Prof Jemari Mardapi dari UNY menyebutkan lulusan S1 yang akan menjadi
guru SMK memerlukan pelatihan tambahan khususnya untuk aspek keterampilan. Lebih baik lagi jika mereka memiliki
pengalaman kerja di industri.
Dari aspek bekal
keterampilan, yang lebih cocok menjadi guru SMK adalah lulusan program Diploma
atau politeknik, karena memang merupakan jalur vokasi yang menekankan pada
aspek keterampilan. Namun pada umumnya
lulusan mereka lebih tertarik bekerja di dunia industri, di samping untuk
menjadi guru mereka masih harus menempuh PPG (Pendidikan Profesi Guru).
Lantas bagaimana
memenuhi kebutuhan guru SMK yang demikian besar itu? Perlu dipikirkan mengembangkan jalur baru
untuk menjadi guru SMK, misalnya menawarkan peluang kepada praktisi di DUDI untuk menjadi guru SMK. Para praktisi yang
sudah berusia menjelang 50 tahun tentu memiliki pengalaman kerja cukup kaya. Pengalaman dan keterampilan di DUDI akan
sangat bagus sebagai bekal mengajar di SMK.
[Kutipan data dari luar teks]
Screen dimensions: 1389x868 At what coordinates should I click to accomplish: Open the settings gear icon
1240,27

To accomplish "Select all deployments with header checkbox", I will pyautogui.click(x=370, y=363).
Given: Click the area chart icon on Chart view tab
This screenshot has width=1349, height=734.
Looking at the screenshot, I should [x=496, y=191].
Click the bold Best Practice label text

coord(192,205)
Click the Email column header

Di samping itu secara psikologis ternyata mereka sudah matang, sehingga
lebih baik ketika membimbing siswa.
Jalur PPPK (Pegawai
Pemerintah dengan Perjanjian Kerja) di Undang-undang ASN (Aparatur Sipil
Negara) dapat dimanfaatakan karena memungkinkan orang berusia maksimal 50 tahun
menjadi PPPK. Praktisi DUDI yang telah
memiliki pengalaman kerja dapat memperoleh jenjang kepegawaian tertentu sesuai
dengan kompetensi dan pengalaman kerja yang dimiliki. Mungkin saja ada PPPK langsung mendapatkan
jenjang setara dengan IVA atau bahkan IVB, karena memiliki kompetensi bagus dan
pengalaman kerja sangat banyak.
Bagaimana dengan bekal
ilmu untuk mengajar? Tentu mereka harus
memenuhi persyaratan sebagaimana diminta UU Guru, yaitu minimal berpendidikan
S1/D4 dan menempuh PPG. Namun pengalaman panjang di dunia industri dapat diperhitungan
dengan menggunakan RPL (Rekognisi Pengalaman Lampau), sehingga lama pendidikan
yang harus ditempuh tidak terlalu lama. Pola
RPL juga dapat diterapkan untuk ekivalensi jenjang kepangkatan. Dengan demikian praktisi DUDI yang menjadi
guru SMK tidak harus mulai jenjang kepangkatan III A seperti guru yang baru
tamatan S1.
Apa praktisi DUDI
tertarik menjadi guru SMK? Walaupun
tidak semua, saya menduga cukup banyak yang tertarik, khususnya mereka yang
sudah jenuh bekerja di DUDI atau ingin bekerja dengan waktu lebih luwes. Apalagi sekarang guru mendapat tunjangan
profesi sebesar satu kali gaji, sehingga seperti bergaji dobel.